### Given information
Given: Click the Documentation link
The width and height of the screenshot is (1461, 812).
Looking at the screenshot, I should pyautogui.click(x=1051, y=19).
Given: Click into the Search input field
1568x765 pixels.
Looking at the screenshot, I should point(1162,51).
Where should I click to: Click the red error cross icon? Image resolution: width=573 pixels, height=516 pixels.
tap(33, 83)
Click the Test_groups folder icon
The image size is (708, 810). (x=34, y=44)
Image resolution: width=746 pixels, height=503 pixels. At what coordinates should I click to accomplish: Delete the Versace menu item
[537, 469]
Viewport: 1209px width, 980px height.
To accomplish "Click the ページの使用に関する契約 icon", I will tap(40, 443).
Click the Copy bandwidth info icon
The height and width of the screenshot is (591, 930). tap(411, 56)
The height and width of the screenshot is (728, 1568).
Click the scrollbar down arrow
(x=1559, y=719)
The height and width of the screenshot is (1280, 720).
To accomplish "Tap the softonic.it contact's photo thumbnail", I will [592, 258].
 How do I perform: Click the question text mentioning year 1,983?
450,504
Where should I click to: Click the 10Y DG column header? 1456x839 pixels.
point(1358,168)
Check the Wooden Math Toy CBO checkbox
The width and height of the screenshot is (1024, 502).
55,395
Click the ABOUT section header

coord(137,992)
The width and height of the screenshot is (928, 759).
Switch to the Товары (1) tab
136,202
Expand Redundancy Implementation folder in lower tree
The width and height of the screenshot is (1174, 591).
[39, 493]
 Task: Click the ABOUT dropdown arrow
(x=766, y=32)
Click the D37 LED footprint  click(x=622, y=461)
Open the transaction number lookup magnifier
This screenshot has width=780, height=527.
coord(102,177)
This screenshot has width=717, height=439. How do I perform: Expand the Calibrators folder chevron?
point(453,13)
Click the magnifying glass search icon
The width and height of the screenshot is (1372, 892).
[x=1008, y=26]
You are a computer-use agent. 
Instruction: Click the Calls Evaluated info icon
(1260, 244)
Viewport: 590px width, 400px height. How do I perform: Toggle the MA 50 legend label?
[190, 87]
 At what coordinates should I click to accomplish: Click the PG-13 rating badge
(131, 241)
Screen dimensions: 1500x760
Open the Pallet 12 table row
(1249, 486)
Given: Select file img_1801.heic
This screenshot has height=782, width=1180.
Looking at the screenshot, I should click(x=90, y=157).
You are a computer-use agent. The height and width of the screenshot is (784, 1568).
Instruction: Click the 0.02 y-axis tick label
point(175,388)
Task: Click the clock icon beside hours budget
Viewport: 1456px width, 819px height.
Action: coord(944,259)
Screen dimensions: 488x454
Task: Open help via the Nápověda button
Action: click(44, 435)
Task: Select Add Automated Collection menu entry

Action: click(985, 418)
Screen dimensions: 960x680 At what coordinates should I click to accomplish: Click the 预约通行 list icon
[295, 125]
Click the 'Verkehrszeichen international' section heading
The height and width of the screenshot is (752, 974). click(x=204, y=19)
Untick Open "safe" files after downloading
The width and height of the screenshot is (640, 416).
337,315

### Work to complete
Reproduce all of the records above with every occurrence of "Viewport" replaced by "Window", leaving everything else unchanged.

### Written answer
Given: Click the Documentation link
The width and height of the screenshot is (1461, 812).
Looking at the screenshot, I should pyautogui.click(x=1051, y=19).
Given: Click into the Search input field
1568x765 pixels.
Looking at the screenshot, I should point(1162,51).
Where should I click to: Click the red error cross icon? Image resolution: width=573 pixels, height=516 pixels.
tap(33, 83)
Click the Test_groups folder icon
The image size is (708, 810). (x=34, y=44)
Image resolution: width=746 pixels, height=503 pixels. At what coordinates should I click to accomplish: Delete the Versace menu item
[537, 469]
Window: 1209px width, 980px height.
To accomplish "Click the ページの使用に関する契約 icon", I will tap(40, 443).
Click the Copy bandwidth info icon
The height and width of the screenshot is (591, 930). tap(411, 56)
The height and width of the screenshot is (728, 1568).
Click the scrollbar down arrow
(x=1559, y=719)
The height and width of the screenshot is (1280, 720).
To accomplish "Tap the softonic.it contact's photo thumbnail", I will [592, 258].
 How do I perform: Click the question text mentioning year 1,983?
450,504
Where should I click to: Click the 10Y DG column header? 1456x839 pixels.
point(1358,168)
Check the Wooden Math Toy CBO checkbox
The width and height of the screenshot is (1024, 502).
55,395
Click the ABOUT section header

coord(137,992)
The width and height of the screenshot is (928, 759).
Switch to the Товары (1) tab
136,202
Expand Redundancy Implementation folder in lower tree
The width and height of the screenshot is (1174, 591).
[39, 493]
 Task: Click the ABOUT dropdown arrow
(x=766, y=32)
Click the D37 LED footprint  click(x=622, y=461)
Open the transaction number lookup magnifier
This screenshot has width=780, height=527.
coord(102,177)
This screenshot has width=717, height=439. How do I perform: Expand the Calibrators folder chevron?
point(453,13)
Click the magnifying glass search icon
The width and height of the screenshot is (1372, 892).
[x=1008, y=26]
You are a computer-use agent. 
Instruction: Click the Calls Evaluated info icon
(1260, 244)
Window: 590px width, 400px height. How do I perform: Toggle the MA 50 legend label?
[190, 87]
 At what coordinates should I click to accomplish: Click the PG-13 rating badge
(131, 241)
Screen dimensions: 1500x760
Open the Pallet 12 table row
(1249, 486)
Given: Select file img_1801.heic
This screenshot has height=782, width=1180.
Looking at the screenshot, I should click(x=90, y=157).
You are a computer-use agent. The height and width of the screenshot is (784, 1568).
Instruction: Click the 0.02 y-axis tick label
point(175,388)
Task: Click the clock icon beside hours budget
Window: 1456px width, 819px height.
Action: coord(944,259)
Screen dimensions: 488x454
Task: Open help via the Nápověda button
Action: click(44, 435)
Task: Select Add Automated Collection menu entry

Action: click(985, 418)
Screen dimensions: 960x680 At what coordinates should I click to accomplish: Click the 预约通行 list icon
[295, 125]
Click the 'Verkehrszeichen international' section heading
The height and width of the screenshot is (752, 974). click(x=204, y=19)
Untick Open "safe" files after downloading
The width and height of the screenshot is (640, 416).
337,315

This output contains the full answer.